写真集「岡山懐古紀行」が発行されて1カ月がたった。
発行者の「ムサシノ工務店」は、岡山出身の武部将治さんと一幡公平さんのユニット。2人は2002(平成14)年に廃虚写真を撮りに行った旧松尾鉱山(岩手県)で出会い、2004(平成16)年から共同写真集を制作し、東京ビッグサイト(東京都江東区)で行われる「コミックマーケット」に出店。これまで日本全国の廃虚写真を収めた写真集など15冊以上を発行した。
「岡山懐古紀行」は2020年9月ごろから計画していたが、コミックマーケットが中止になり発行を延期。昨年12月30日・31日のコミックマーケット開催を機に発行した。新型コロナウイルス感染拡大で県外への移動を制限されたことから、県内のレトロなものを再撮影したものなどを収めた写真集とした。
レトロな商店街・道端のレトロ・街角のレトロの3部構成で、商店街の古い看板、コンクリート製のごみ箱、スターハウス、コンクリート滑り台など、約200枚の写真と撮影者によるキャプションを収録した。

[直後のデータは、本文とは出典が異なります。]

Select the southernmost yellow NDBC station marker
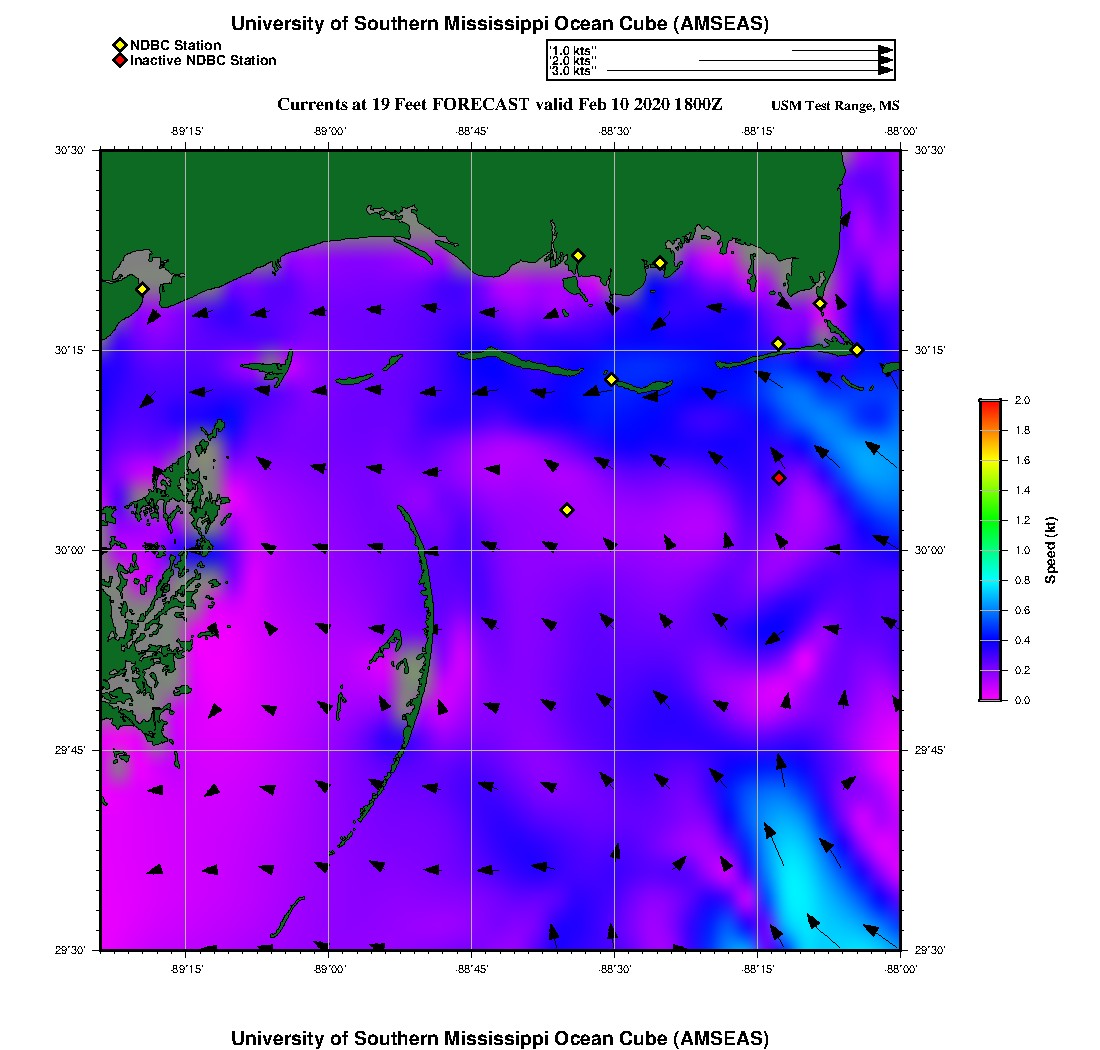 (x=566, y=510)
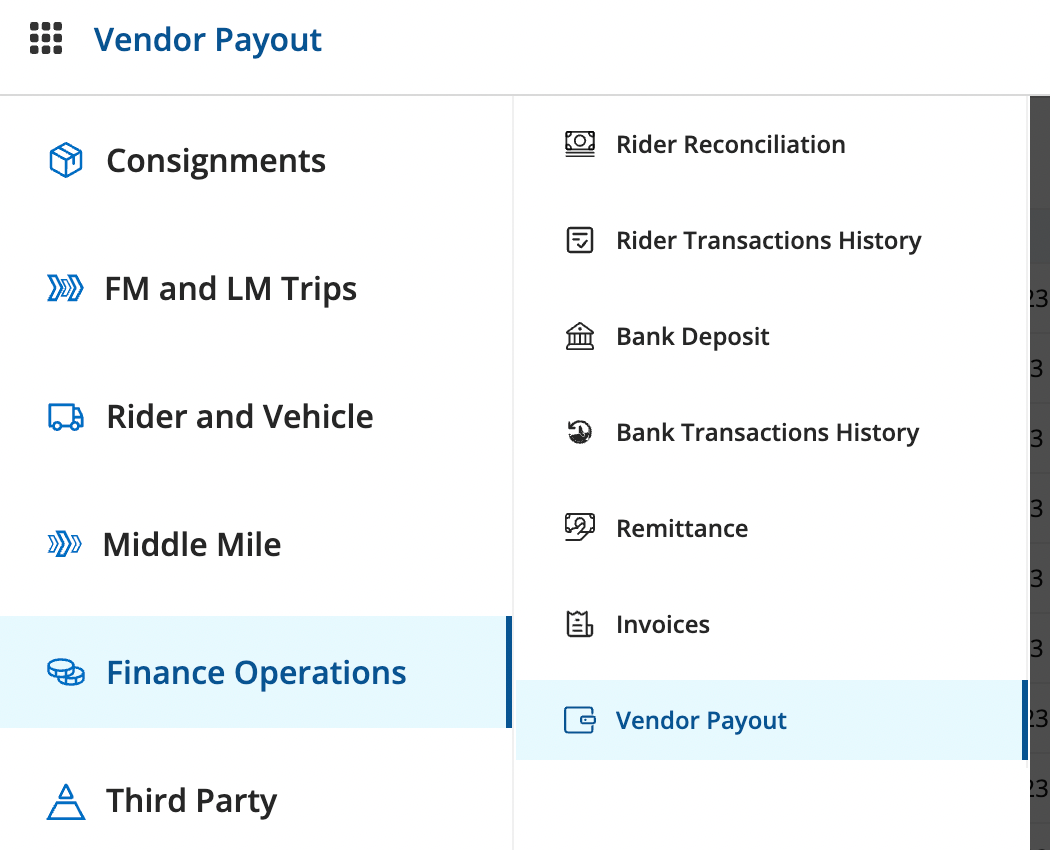Click the Vendor Payout header title
Screen dimensions: 1050x850
click(208, 40)
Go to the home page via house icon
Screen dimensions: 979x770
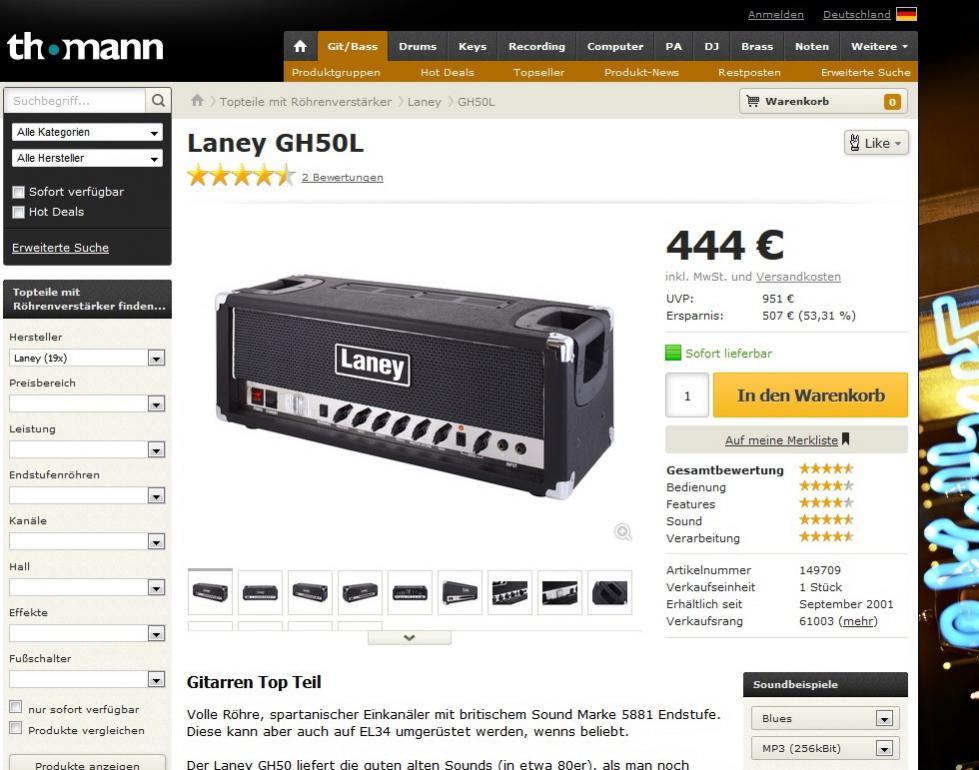[300, 46]
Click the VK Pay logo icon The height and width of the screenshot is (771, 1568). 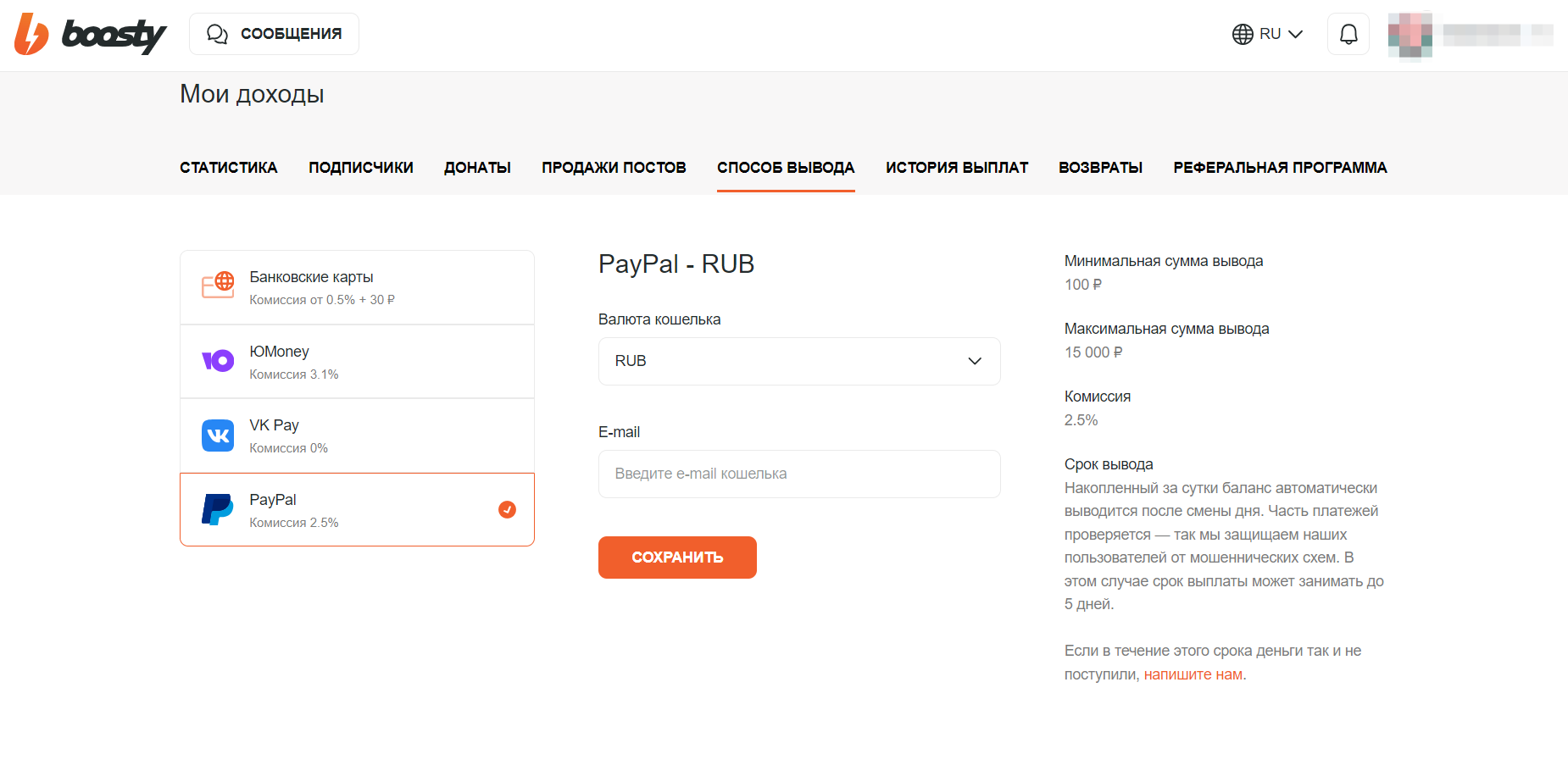point(218,435)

武部さんは「岡山は、よく見ると街にレトロなものが残っている。文化財などにならないような生活の中にあったものは、きっと10年後には無くなってしまう。どこか懐かしい風景を大切に思い、写真に残している」と話す。
一幡さんは「道路元標やラジオ塔、ケーブルハットなど、現代の人がほとんど知らないものが残っている。自分の地元に残るレトロなものを探して楽しむきっかけとしてほしい」と話す。
B5判、60ページ。価格は1,320円。丸善岡山シンフォニービル店(岡山市北区表町1)・さんすて岡山店(駅前町1)、451ブックス(玉野市)のほか、県内の書店やアマゾンでも販売する。